Bu öğretmenliğin en iyi tarafı nedir diye sorarsanız sadece bir tarafını söyleyebilirim size. Cadde de, yolda orada burada gezerken, yürürken yıllarca sonra birisi çıkar karşınıza, ‘’...hocam elinizi öpeyim, ben falanca sene, falanca sınıftan öğrencinizim hatırladınız mı? Sizleri de örnek aldık, Üniversiteyi bitirdim, şurada çalışıyorum...’’
O anın verdiği mutluluğu öğretmen olmayanlar bilemez. Hatta geçenlerde birkaç ay önce Üsküdar sahilde bir avukat arkadaşla yürürken, arabada küçük çocuklarını gezdiren bir çift dikkatlice yüzüme baktıktan birkaç saniye sonra, ‘’...Aaa Faruk Hocam bizi hatırladınız mı, hocam elinizi öpeyim...’’
Valla kızım; sesin, gözlerin yabancı gelmedi ama şu anda ilk bakışta çıkaramadım... Maşallah Hakan ‘da saç sakal karıştığından, fizik de değişmiş, tam olarak hatırlayamadım...
Yine bir gün, çarşıda gezerken iki kişi yüzüme bakıp, yanımdan geçti.
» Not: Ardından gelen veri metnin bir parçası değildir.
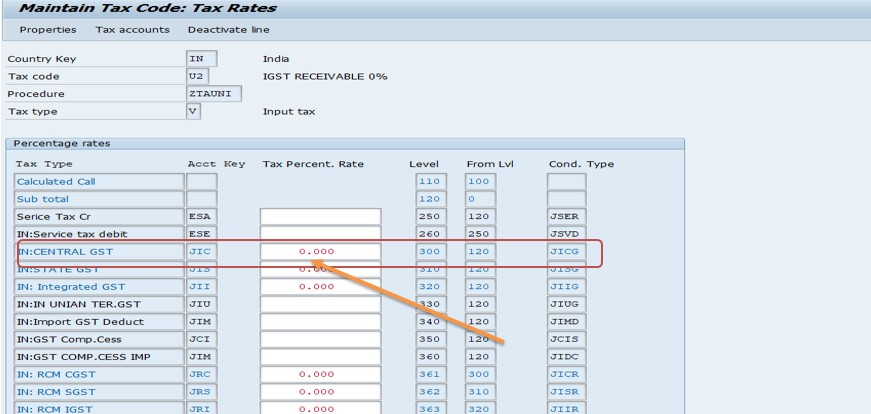This screenshot has height=414, width=871.
Task: Select the Calculated Call tax type row
Action: click(x=98, y=182)
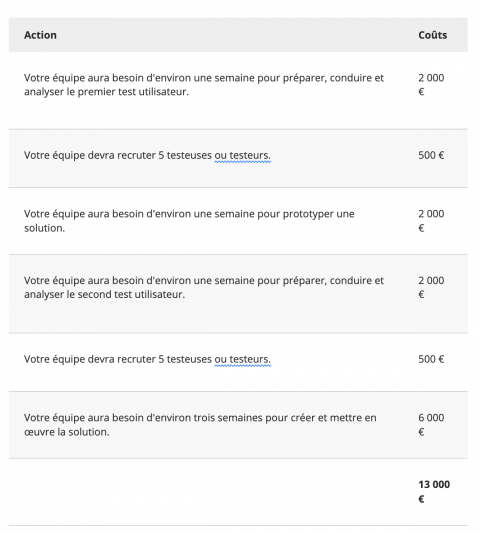The height and width of the screenshot is (534, 480).
Task: Click the 'analyser le second test' line
Action: (x=104, y=294)
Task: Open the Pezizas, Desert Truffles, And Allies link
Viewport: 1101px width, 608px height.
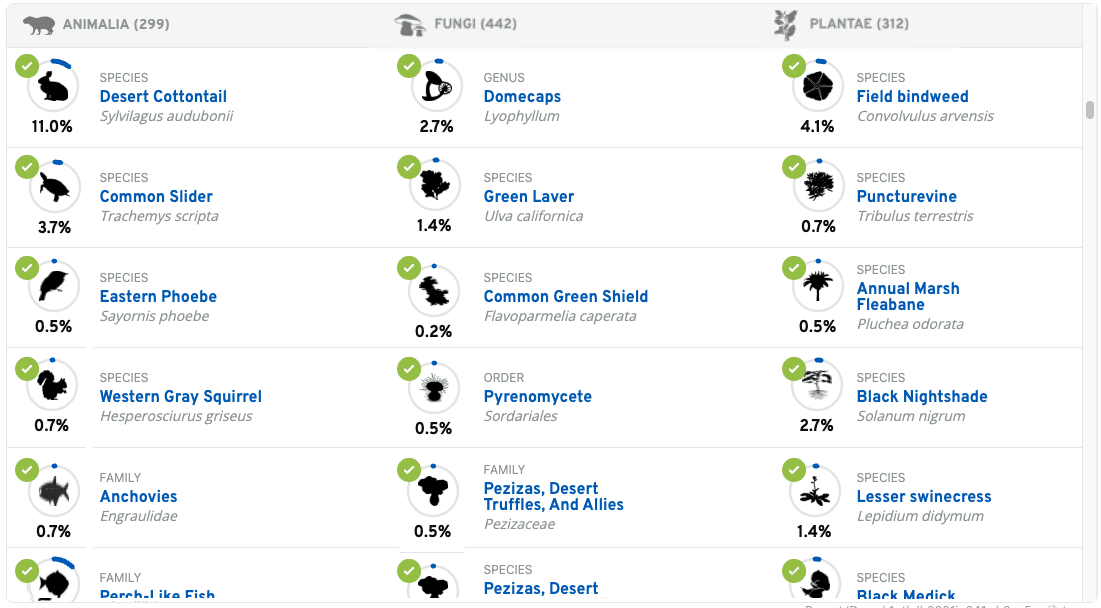Action: tap(553, 496)
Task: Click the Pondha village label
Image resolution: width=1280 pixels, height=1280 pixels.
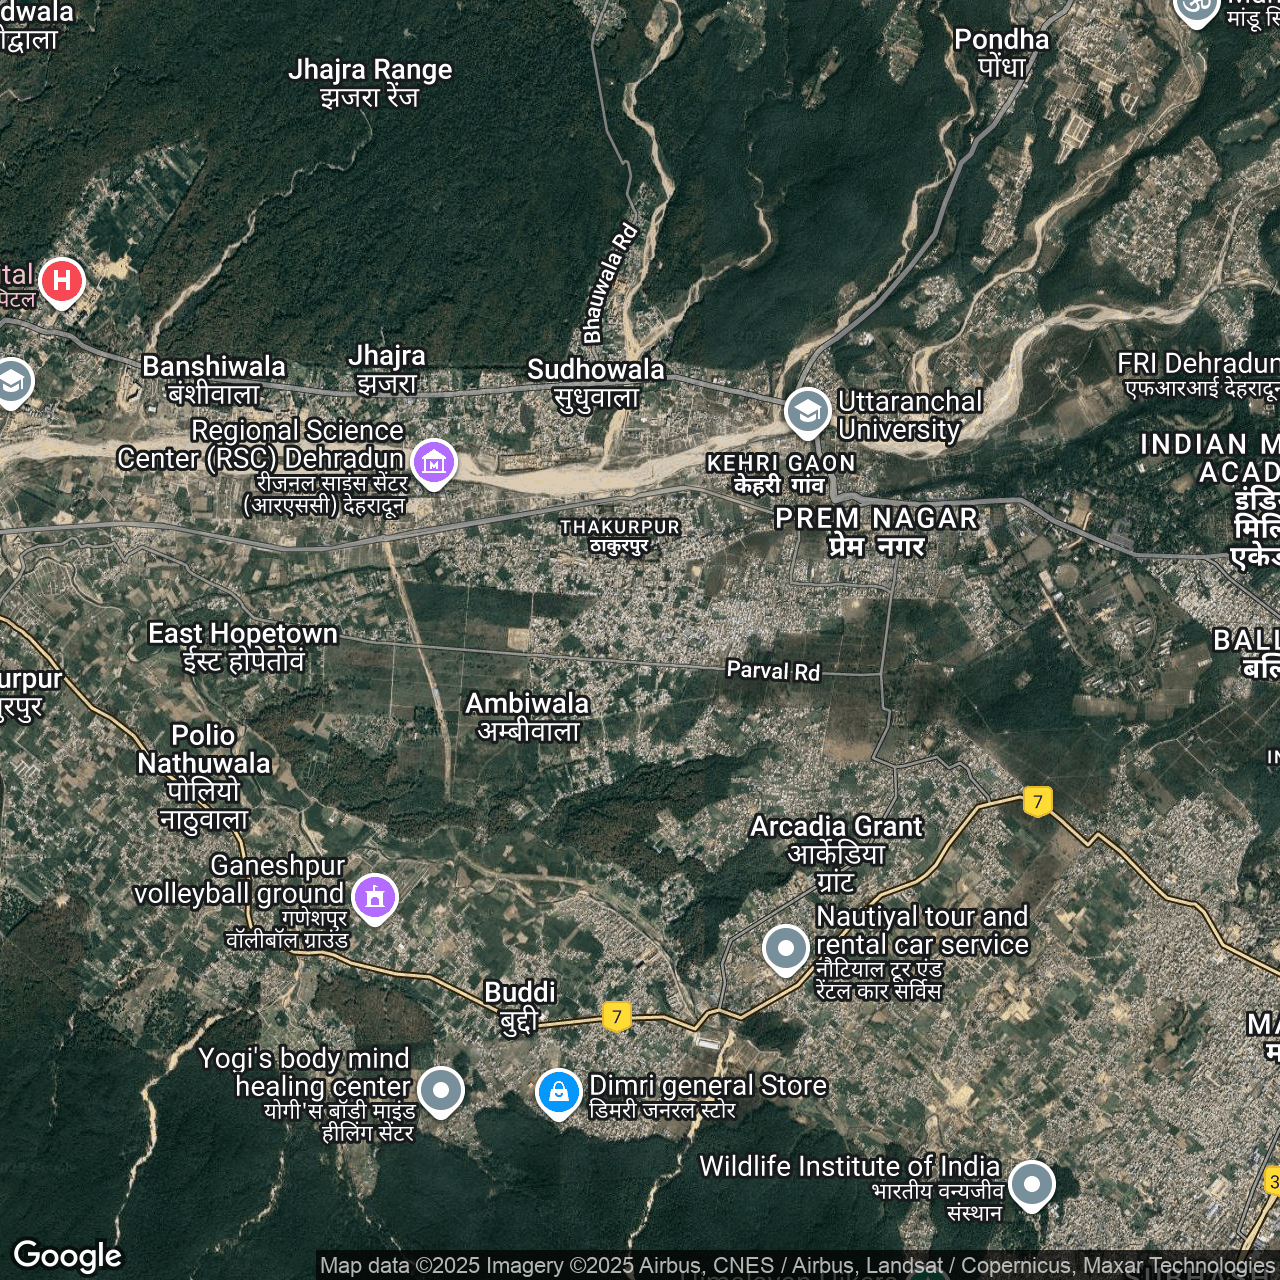Action: (1001, 52)
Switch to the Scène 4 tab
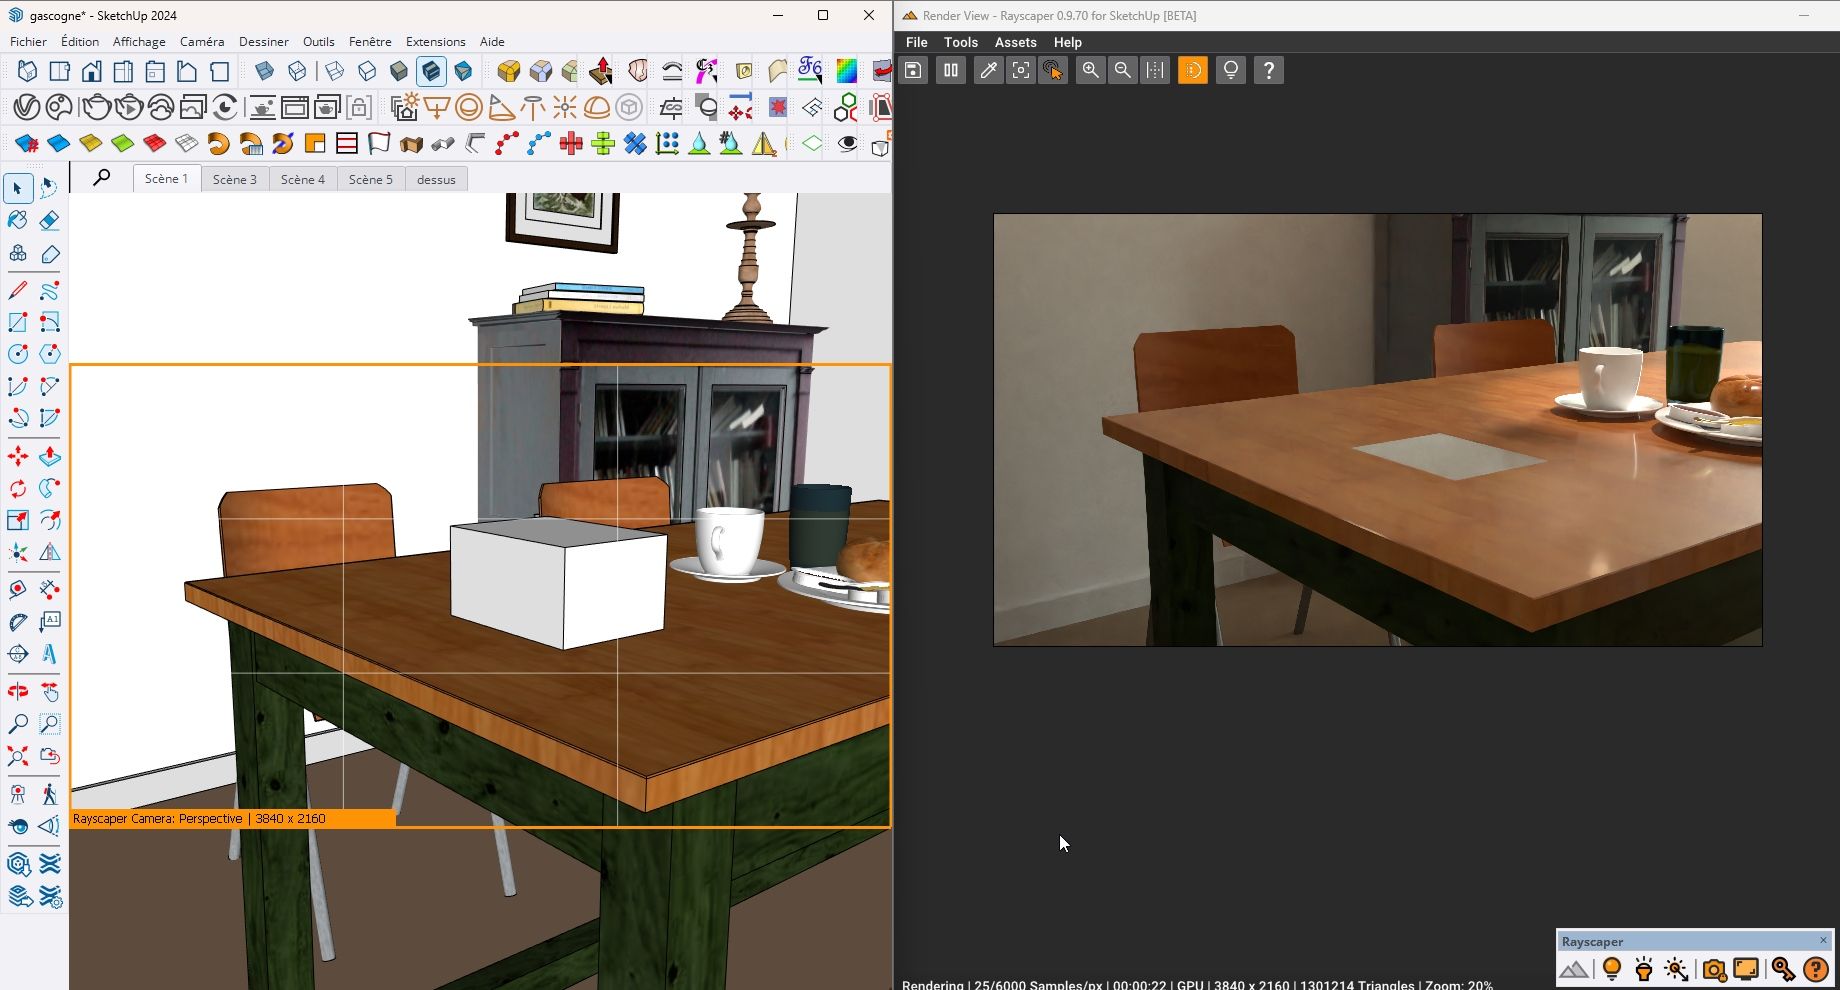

O anın farkında da değilim. Akşam üstü büronun kapısı çaldı. İki kız öğrencim gelip, ‘’...Aşkolsun hocaamm, bugün size yolda selam verdik ama almadınız...’’
Dedim ki bir dakika çocuklar, ömrü hayatımda kimsenin selamını almamazlık yapmadım. Bakmışımdır ama görmemişimdir. Hem ben sizleri okulda öğrenci kıyafetiyle bıraktığımda, küçücük ve etekleriniz vardı. Şimdi ki büyümüş halinizle ve kıyafetinizle tanıyamamış olabilirim, dedikten sonra her iki öğrencimin saygıyla elimi öpmesinin ve sıcak sohbetin verdiği hazzı hiçbir yerde bulamaz insan...
Veya yıllar sonra bir telefon gelir:
‘’...Alo Hocam, ben falanca, nasılsınız, ellerinizden öperim, bizde emeğiniz çok, bir hatırınızı sorayım dedim....’’
Bu duyguyu hiçbir meslekte yaşayamaz insan!.. Duygulanır ve o ses alır yıllarca geriye götürür sizi!...
***
Biz yine konumuza dönelim:
70’ li yılların sonu, ülkemizin her tarafı gençlik hareketleriyle ve silahlı çatışmalarla kaynamakta. Belki her gün en az üç, beş gencimiz, polis ve öğretmenlerimiz o zaman ki, sağ- sol çatışması denilen hareketlerde yaralanıyor ve ölüyorlardı. Aslında bu, sağ-sol benzetmesini o günde sevmedim, bugünde sevmiyorum.